While only 21 percent of voters who have made up their minds skipped the debate, 54 percent of undecided voters did something else with their time. Coupled with their low level of general interest in news (44 percent never or hardly ever pay attention to the news, compared to 12 percent of decided voters who opt out of news), this means word of the candidates’ performances probably never reached them directly.
Now here's some good news: The next presidential debate, on Tuesday the 16th is the so-called “town meeting” format, although I can report with some relief that it doesn't much resemble any town I ever lived in. Because it's become a bit of undisputed political wisdom that the average “town” is packed with “undecideds,” so they will make up the live audience and they will offer the questions the candidates will respond to. It will be an event held for, driven by, and dumbed down to the level of the people who aren't even paying attention.
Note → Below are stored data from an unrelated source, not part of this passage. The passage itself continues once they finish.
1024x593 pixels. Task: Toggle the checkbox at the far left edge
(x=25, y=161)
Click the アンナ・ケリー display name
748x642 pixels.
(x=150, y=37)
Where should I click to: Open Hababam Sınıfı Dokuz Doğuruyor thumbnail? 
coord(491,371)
The Times was even less kind than I'm being:
[. . . ] voters who are undecided are less well equipped in a political environment. It is as if they don’t have the skills or vocabulary to navigate the political scene or to fully comprehend it. Because they are not that interested in politics and pay little attention to news, they have no structure in place to organize political information as it comes across the transom. Many are simply not sure who won the debate – they’re not saying it was a tie. They are reporting that they cannot make an evaluation of any kind.
Heaven help us. If you thought Jim Lehrer's questions in last week's presidential debates were a bowl of strained peas and carrots, wait until you hear the questions that the “undecideds” are going to uncork next Tuesday night. As a reminder, here's the first question thrown out to John Kerry in the 2004 Town Hall Debate:
Senator Kerry, after talking to several co-workers and family and friends, I asked the ones who said they were not voting for you, why. They said that you were too wishy-washy. Do you have a reply for them?
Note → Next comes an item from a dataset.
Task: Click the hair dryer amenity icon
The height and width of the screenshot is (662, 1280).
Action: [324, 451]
The “undecideds” are the quintessential low-information voters. Asking them to devise questions for the candidates for President of the United States is an extreme-sport version of asking replacement referees to officiate an NFL game.
The Town Hall debate format, featuring the “undecideds,” is a gimmick that does more harm than good -- and in a post-truth, post-Citizens United presidential campaign like this, that's no mean distinction.
It panders to the sensibilities of 3% of the electorate -- and from available evidence, they won't even be watching to know they're being pandered to.
Dump the town hall debates.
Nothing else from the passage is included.